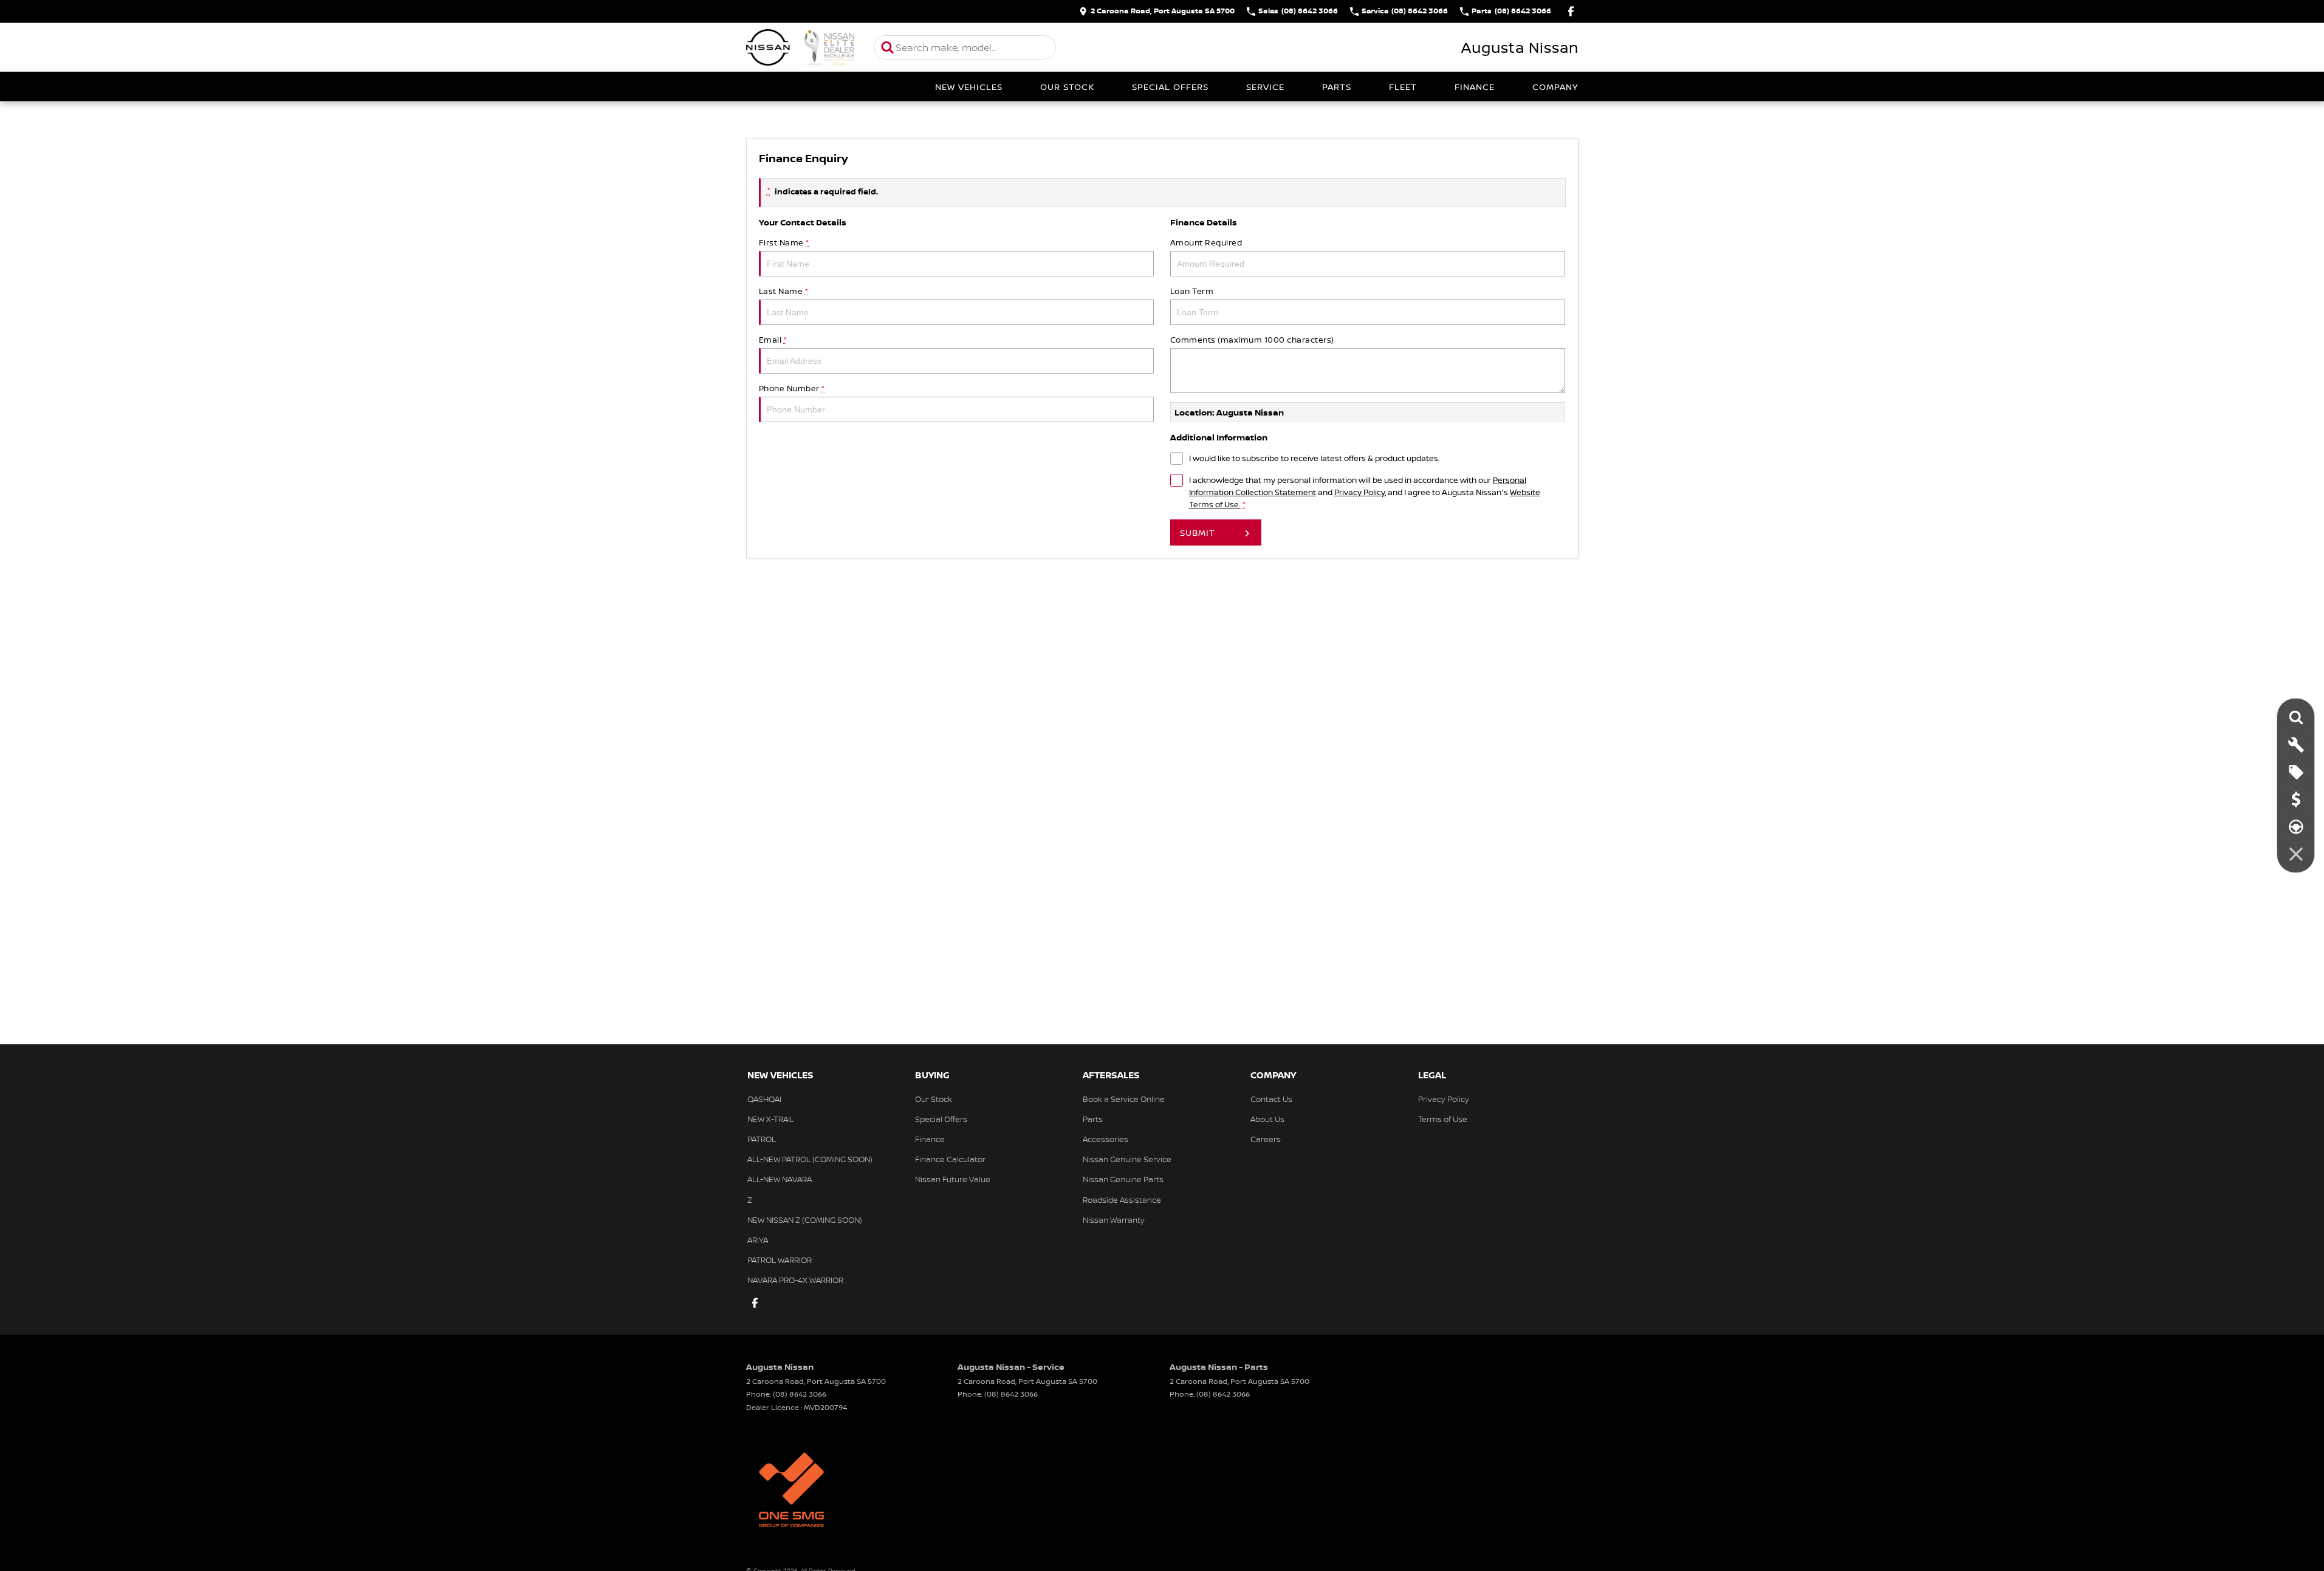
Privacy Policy (1359, 492)
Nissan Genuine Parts (1123, 1179)
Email (773, 339)
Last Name (784, 291)
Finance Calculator (950, 1159)
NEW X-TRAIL (770, 1119)
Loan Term (1192, 291)
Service (1265, 86)
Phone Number (792, 388)
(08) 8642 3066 (799, 1394)
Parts (1336, 86)
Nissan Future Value (952, 1179)
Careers (1265, 1139)
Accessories (1105, 1139)
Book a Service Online (1124, 1099)
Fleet (1403, 86)
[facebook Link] (1570, 11)
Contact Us (1271, 1099)
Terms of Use (1442, 1119)
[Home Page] (800, 47)
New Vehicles (969, 86)
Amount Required (1206, 242)
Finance (1475, 86)
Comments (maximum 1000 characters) (1252, 339)
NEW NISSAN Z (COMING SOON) (804, 1219)
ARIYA (757, 1239)
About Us (1267, 1119)
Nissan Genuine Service (1127, 1159)
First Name (784, 242)
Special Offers (1170, 86)
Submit (1197, 532)
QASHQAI (764, 1099)
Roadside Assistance (1122, 1199)
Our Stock (1067, 86)
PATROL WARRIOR (779, 1259)
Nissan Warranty (1114, 1219)
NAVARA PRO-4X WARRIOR (795, 1280)
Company (1555, 86)
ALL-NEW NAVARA (779, 1179)
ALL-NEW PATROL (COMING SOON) (809, 1159)
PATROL (761, 1139)
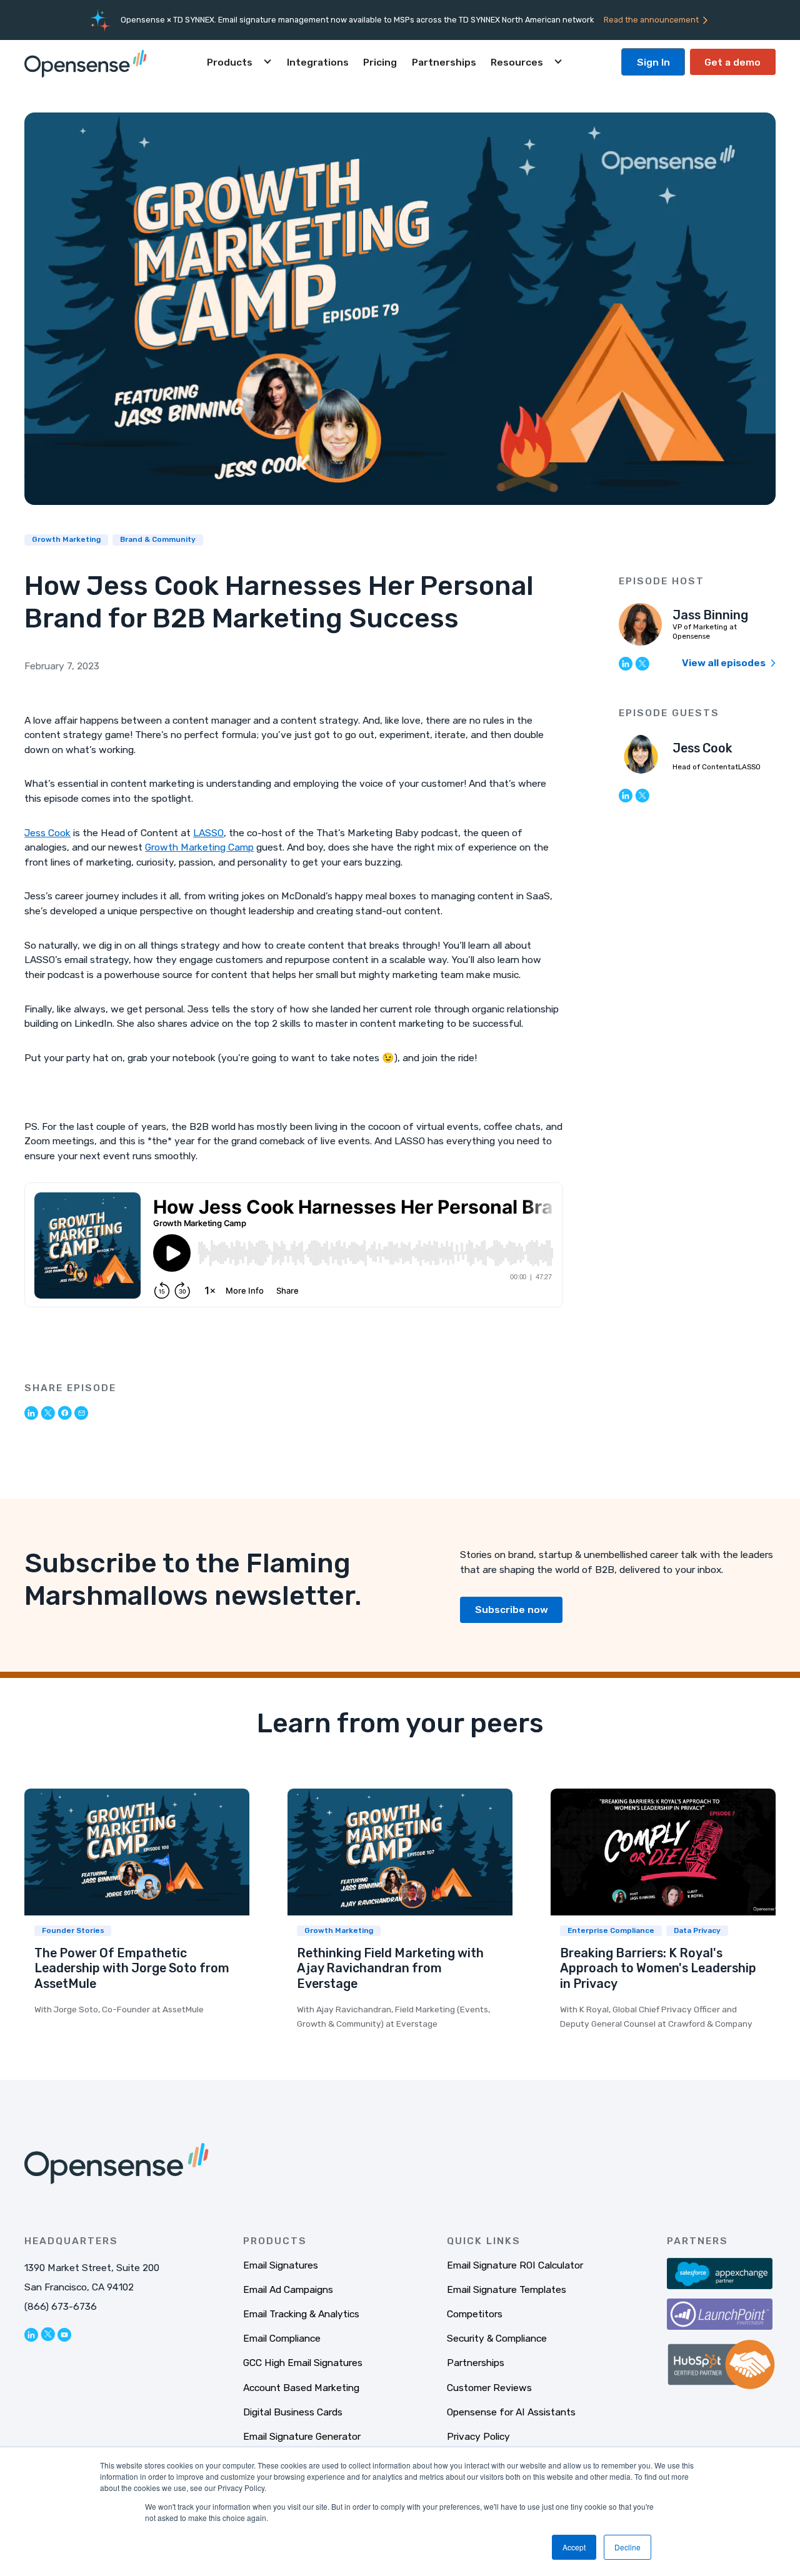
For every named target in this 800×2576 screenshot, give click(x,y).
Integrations (318, 62)
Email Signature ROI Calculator (515, 2265)
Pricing (380, 62)
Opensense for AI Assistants (511, 2412)
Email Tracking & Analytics (301, 2314)
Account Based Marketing (301, 2388)
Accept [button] (574, 2547)
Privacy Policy (478, 2436)
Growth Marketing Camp (199, 847)
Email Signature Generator (302, 2436)
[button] (239, 62)
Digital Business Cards (292, 2412)
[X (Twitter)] (642, 663)
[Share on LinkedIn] (31, 1412)
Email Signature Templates (506, 2289)
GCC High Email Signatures (302, 2363)
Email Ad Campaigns (288, 2289)
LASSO (208, 833)
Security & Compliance (497, 2338)
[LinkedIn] (625, 663)
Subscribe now (511, 1609)
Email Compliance (282, 2338)
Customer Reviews (489, 2388)
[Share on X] (48, 1412)
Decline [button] (627, 2547)
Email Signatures (280, 2265)
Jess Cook (47, 833)
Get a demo (732, 62)
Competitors (474, 2314)
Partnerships (444, 62)
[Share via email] (81, 1412)
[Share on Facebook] (65, 1412)
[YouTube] (64, 2334)
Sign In (653, 62)
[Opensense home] (88, 62)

******

EXERCISE DESCRIPTION: Using only the listing above, restate exactly the lines from the line containing "Amount Required (1206, 242)" through the line containing "NAVARA PRO-4X WARRIOR (795, 1280)", both included.

SOLUTION TO THIS TASK:
Amount Required (1206, 242)
Finance (1475, 86)
Comments (maximum 1000 characters) (1252, 339)
NEW NISSAN Z (COMING SOON) (804, 1219)
ARIYA (757, 1239)
About Us (1267, 1119)
Nissan Genuine Service (1127, 1159)
First Name (784, 242)
Special Offers (1170, 86)
Submit (1197, 532)
QASHQAI (764, 1099)
Roadside Assistance (1122, 1199)
Our Stock (1067, 86)
PATROL WARRIOR (779, 1259)
Nissan Warranty (1114, 1219)
NAVARA PRO-4X WARRIOR (795, 1280)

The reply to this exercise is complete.